A new Australian Education Union (AEU) submission to Federal Government has called for significant and ongoing investment into Australia’s public schools, preschools and TAFE system in October’s Federal Budget, to provide decades of equity, opportunity, security and future prosperity for all Australians.
The AEU’s 2020-21 Pre-Budget submission focuses on the important and urgent need for investment in public schools, preschools and TAFE to stimulate Australia’s economic recovery, and details the significant and lasting economic and social benefits that such an investment would bring.
The AEU submission outlines four crucial steps that the Morrison Government must take in its upcoming Budget to drive Australia’s recovery through investment in public education. They are:
- Lifting the 20% cap on Commonwealth contributions to public schools and funding all public schools to 100% of the Schooling Resource Standard
- Implementing a significant program of capital works, including ongoing maintenance and new school building for public schools to accommodate enrolment growth and provide deep stimulus to manufacturing, construction and other industries
- Restoring the billions of dollars cut from TAFE since 2013 and prioritising TAFE as the preeminent public provider of vocational education
- Provide guaranteed ongoing funding to preschool for four year olds and extend this offering to three year olds nationally
“Public education is the bedrock on which we can build Australia’s economic recovery to secure a better future for all Australians,” AEU Federal President Correna Haythorpe said.
“The submission reveals how significant recurrent investment and a bold federal public school capital works program is one of the most effective ways that the Morrison Government could provide substantial stimulus across a number of sectors.”
“The AEU’s submission asserts that this would improve equity in Australia’s education system and provide lasting economic and social benefits for decades to come,” Ms Haythorpe said.
“Additional investment in public education is required to cater for soaring public school enrolments, to provide guaranteed ongoing funding and certainty for preschools, their employees and parents, and to prepare TAFE to provide vocational education for the hundreds of thousands of workers who lost their jobs due to the COVID-19 economic crisis.”
The AEU’s submission draws on recent economic analysis and the recommendations of government commissioned reviews to demonstrate that properly funding and resourcing public education, from the early years through schooling to post-secondary education, provides enormous economic benefit and is essential to fairness, equity, opportunity, security and future prosperity in this country.
“Investing in public schools, preschools and TAFE in the Federal Budget as a core component of the Commonwealth’s recovery strategy would have a profound impact not only for students but for the entire economy,” Ms Haythorpe said.
“Ensuring that every public school receives 100% of the Schooling Resource Standard (SRS) is essential for achieving educational equity and improving achievement in Australia.

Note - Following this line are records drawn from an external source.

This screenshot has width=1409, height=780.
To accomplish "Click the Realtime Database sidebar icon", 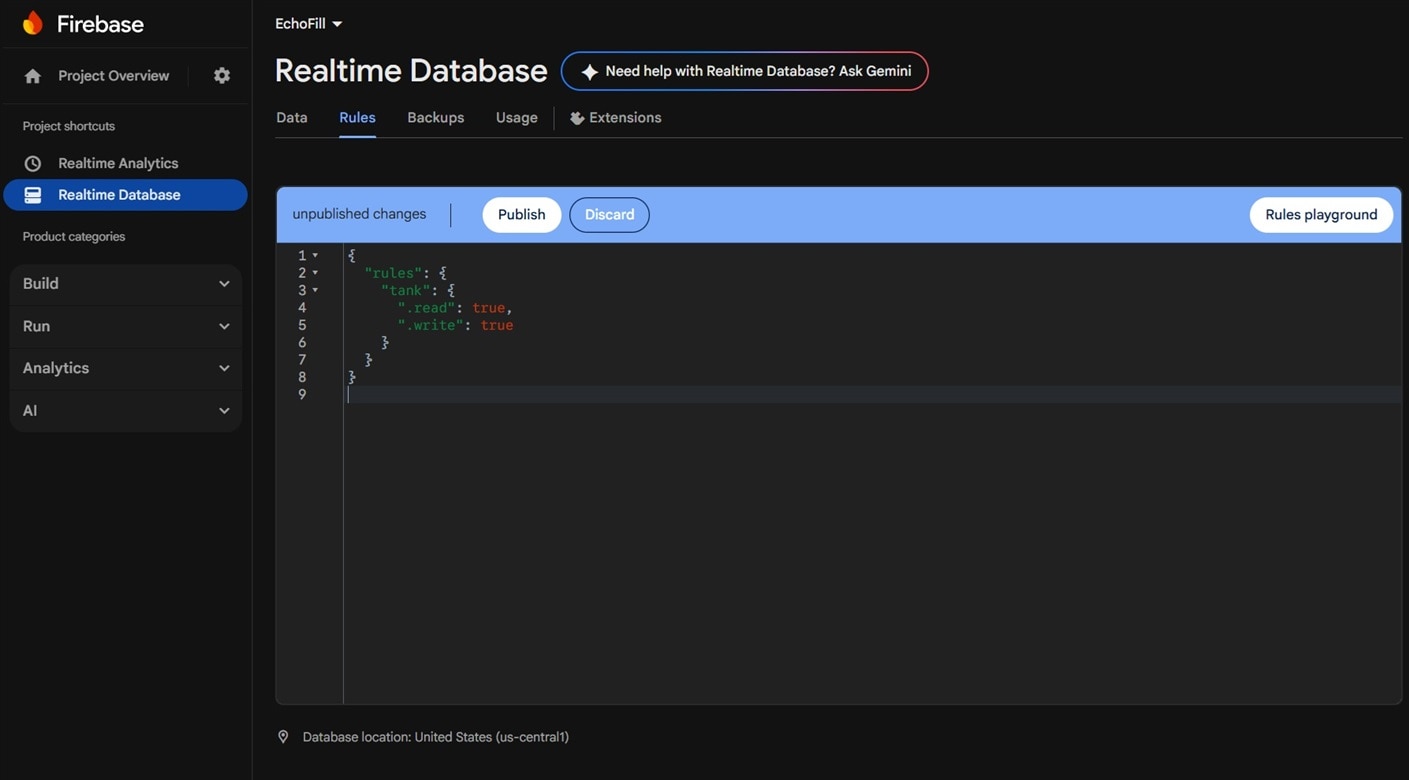I will (33, 195).
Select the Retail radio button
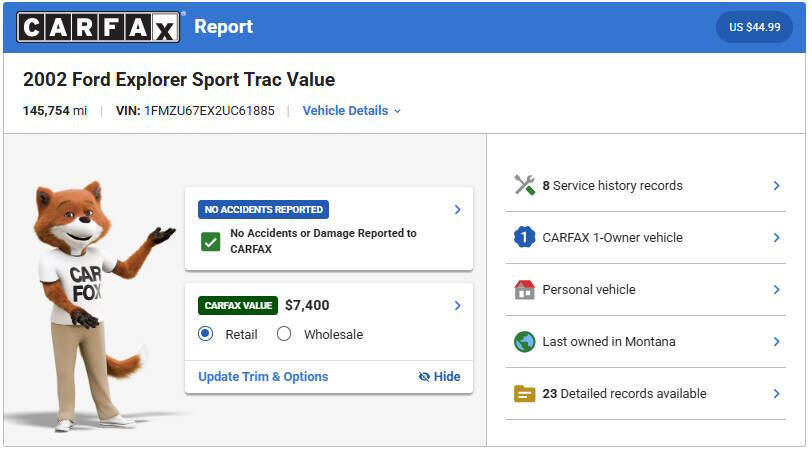This screenshot has width=812, height=451. [206, 334]
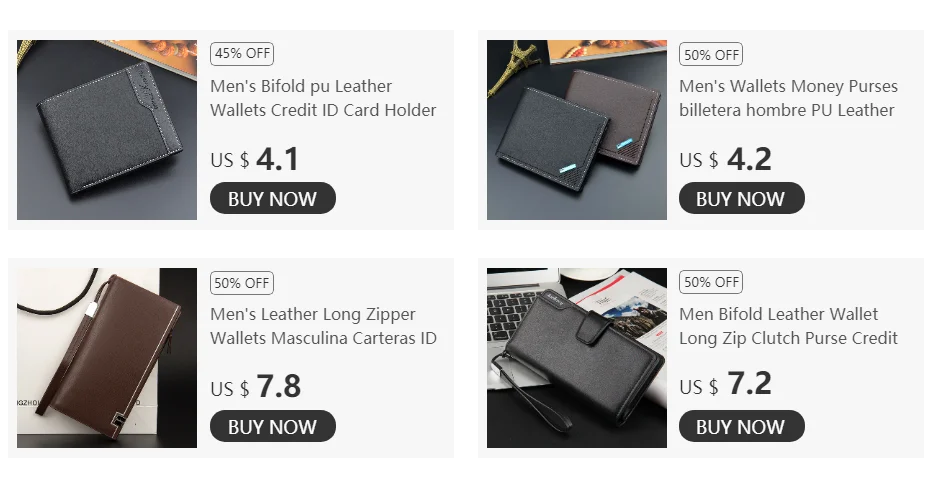Select the US $ 4.1 price

[x=254, y=159]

By combining this with a significant public school capital investment program, the Morrison Government has a real opportunity to invest in Australia’s growth and prosperity.”
“A recent report by the Centre for Future Work has revealed that despite years of significant funding pressure and policy failure, the historic and current investment in the TAFE system contributes an estimated $92.5 billion each year to the Australian economy,” Ms Haythorpe said.
“The review of federal preschools funding called for guaranteed ongoing funding for universal access to preschool for four year old children, saying that quality preschool not only makes a significant, long-term difference to educational and other developmental outcomes but also contributes to increased workforce participation and tax revenues, and reduces pressure on education, health and justice budgets.”
“The 2020-21 Federal Budget must provide funding for economic stimulus to help Australia’s post-COVID-19 recovery. This stimulus should be targeted where it can have the most immediate and long term impact–that is, investing in the future of our children by investing in public education,” Ms Haythorpe said.